Ho pensato di pubblicare qui di seguito il testo della lettera inviata al Presidente del Consiglio Giuseppe Conte e alla task force guidata da Vittorio Colao perché ognuna possa fare le sue considerazioni. Buona festa della Mamma a tutte!

“L’emergenza COVID-19 ha messo in evidenza la forza ma anche la difficoltà del ruolo delle donne oggi in Italia. L’impegno in prima linea di infermiere, dottoresse, ricercatrici e farmaciste si è rivelato infatti da subito indispensabile per il nostro Paese, così come si sono rivelate determinanti per la tenuta sociale e la vita quotidiana le insegnanti, le volontarie, le lavoratrici, operaie e non, dei settori essenziali, dall’alimentare al sociosanitario, all’informazione, ai servizi pubblici.

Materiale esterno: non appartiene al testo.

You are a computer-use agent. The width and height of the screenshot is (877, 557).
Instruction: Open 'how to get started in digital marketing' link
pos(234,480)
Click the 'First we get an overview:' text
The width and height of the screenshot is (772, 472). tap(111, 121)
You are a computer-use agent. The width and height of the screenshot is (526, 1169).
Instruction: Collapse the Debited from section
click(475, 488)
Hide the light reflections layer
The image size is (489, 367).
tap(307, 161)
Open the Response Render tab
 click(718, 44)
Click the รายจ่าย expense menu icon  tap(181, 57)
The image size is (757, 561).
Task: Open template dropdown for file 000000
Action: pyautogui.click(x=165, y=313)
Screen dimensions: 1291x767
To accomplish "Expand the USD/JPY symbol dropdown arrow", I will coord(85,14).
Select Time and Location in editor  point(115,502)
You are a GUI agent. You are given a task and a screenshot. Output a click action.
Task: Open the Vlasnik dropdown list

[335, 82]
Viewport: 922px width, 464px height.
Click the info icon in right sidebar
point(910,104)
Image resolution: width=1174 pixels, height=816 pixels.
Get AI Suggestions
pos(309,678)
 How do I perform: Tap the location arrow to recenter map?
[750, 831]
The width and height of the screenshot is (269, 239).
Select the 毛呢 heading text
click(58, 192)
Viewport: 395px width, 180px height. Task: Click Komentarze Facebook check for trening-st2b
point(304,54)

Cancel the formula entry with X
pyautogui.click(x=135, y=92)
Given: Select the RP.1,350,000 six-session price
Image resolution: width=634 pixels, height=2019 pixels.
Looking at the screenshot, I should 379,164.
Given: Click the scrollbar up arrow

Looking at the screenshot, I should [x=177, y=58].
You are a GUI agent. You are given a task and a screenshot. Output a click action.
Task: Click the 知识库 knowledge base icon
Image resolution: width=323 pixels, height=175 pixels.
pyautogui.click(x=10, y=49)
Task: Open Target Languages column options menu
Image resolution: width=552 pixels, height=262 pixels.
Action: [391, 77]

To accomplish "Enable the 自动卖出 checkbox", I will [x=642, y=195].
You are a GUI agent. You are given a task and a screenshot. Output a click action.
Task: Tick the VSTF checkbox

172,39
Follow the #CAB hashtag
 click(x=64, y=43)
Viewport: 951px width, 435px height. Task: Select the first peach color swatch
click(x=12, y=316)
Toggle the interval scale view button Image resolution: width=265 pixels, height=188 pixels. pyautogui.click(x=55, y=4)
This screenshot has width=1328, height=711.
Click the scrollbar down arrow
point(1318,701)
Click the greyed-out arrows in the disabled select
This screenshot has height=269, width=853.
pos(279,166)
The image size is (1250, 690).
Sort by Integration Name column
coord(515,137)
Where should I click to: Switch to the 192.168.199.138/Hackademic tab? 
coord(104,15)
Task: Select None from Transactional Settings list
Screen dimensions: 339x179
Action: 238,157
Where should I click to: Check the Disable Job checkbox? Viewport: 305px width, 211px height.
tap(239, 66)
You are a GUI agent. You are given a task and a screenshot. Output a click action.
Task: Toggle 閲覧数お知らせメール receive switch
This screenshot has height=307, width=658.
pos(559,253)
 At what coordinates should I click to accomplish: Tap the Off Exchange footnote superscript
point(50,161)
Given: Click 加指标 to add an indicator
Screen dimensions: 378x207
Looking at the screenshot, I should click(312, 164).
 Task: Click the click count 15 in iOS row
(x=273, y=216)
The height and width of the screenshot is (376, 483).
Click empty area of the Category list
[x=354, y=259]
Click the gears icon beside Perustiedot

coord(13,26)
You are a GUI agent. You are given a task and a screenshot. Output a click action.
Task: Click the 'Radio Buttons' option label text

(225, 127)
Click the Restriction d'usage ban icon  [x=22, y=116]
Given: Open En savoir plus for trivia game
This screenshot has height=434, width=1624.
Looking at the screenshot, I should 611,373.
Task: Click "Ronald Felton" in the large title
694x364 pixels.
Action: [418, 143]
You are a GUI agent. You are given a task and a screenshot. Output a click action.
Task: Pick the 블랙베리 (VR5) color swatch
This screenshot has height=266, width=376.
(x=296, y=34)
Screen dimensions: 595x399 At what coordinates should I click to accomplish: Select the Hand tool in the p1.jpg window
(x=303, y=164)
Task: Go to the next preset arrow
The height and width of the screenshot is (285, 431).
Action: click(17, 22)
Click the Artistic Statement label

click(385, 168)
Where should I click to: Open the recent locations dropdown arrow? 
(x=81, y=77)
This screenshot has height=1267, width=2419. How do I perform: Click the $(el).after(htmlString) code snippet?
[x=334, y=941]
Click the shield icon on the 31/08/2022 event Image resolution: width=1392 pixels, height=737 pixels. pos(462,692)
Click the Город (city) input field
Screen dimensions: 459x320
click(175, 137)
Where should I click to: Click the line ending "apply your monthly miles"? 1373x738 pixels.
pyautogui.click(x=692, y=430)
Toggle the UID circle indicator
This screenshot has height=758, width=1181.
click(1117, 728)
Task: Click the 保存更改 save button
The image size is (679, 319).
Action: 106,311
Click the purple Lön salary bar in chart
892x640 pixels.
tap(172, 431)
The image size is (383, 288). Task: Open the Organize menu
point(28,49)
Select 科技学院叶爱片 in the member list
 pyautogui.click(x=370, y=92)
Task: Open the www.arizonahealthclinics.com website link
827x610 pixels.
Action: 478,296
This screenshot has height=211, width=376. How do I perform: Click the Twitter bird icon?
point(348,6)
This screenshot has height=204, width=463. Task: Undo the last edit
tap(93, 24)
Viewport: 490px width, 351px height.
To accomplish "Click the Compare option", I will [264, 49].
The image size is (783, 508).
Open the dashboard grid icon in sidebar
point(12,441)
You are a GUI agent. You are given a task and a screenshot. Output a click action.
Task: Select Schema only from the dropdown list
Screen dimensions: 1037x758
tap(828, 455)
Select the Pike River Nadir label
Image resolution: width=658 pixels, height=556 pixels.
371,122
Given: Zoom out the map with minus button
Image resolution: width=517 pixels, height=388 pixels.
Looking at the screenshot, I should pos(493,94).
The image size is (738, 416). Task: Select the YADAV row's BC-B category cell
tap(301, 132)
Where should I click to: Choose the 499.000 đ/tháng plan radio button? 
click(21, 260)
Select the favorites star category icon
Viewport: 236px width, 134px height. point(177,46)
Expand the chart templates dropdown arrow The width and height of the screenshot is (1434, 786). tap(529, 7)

Nelle famiglie, le donne si sono inoltre spese senza risparmio nell’accudire, curare, tranquillizzare, sedare le ansie degli altri oltre che le proprie, affrontando le nuove difficoltà di un lavoro di cura già abitualmente pesante e condizionante. Accanto a loro tutte le donne immigrate che sono presenti in tanti modi nella nostra società. Le donne hanno anche sofferto molto, certo per i lutti, la perdita del lavoro o per le preoccupazioni economiche, ma pure come vittime di quella violenza domestica che il confinamento ha solo peggiorato. Le donne, insomma, ci sono state in questa crisi, e hanno lottato, sopportato, subito, sperato e disperato. Insieme agli uomini, e forse, in alcune dimensioni, anche più degli uomini. Tutto questo, purtroppo, non ha trovato un’adeguata rappresentazione nei centri di decisione pubblica e collettiva”.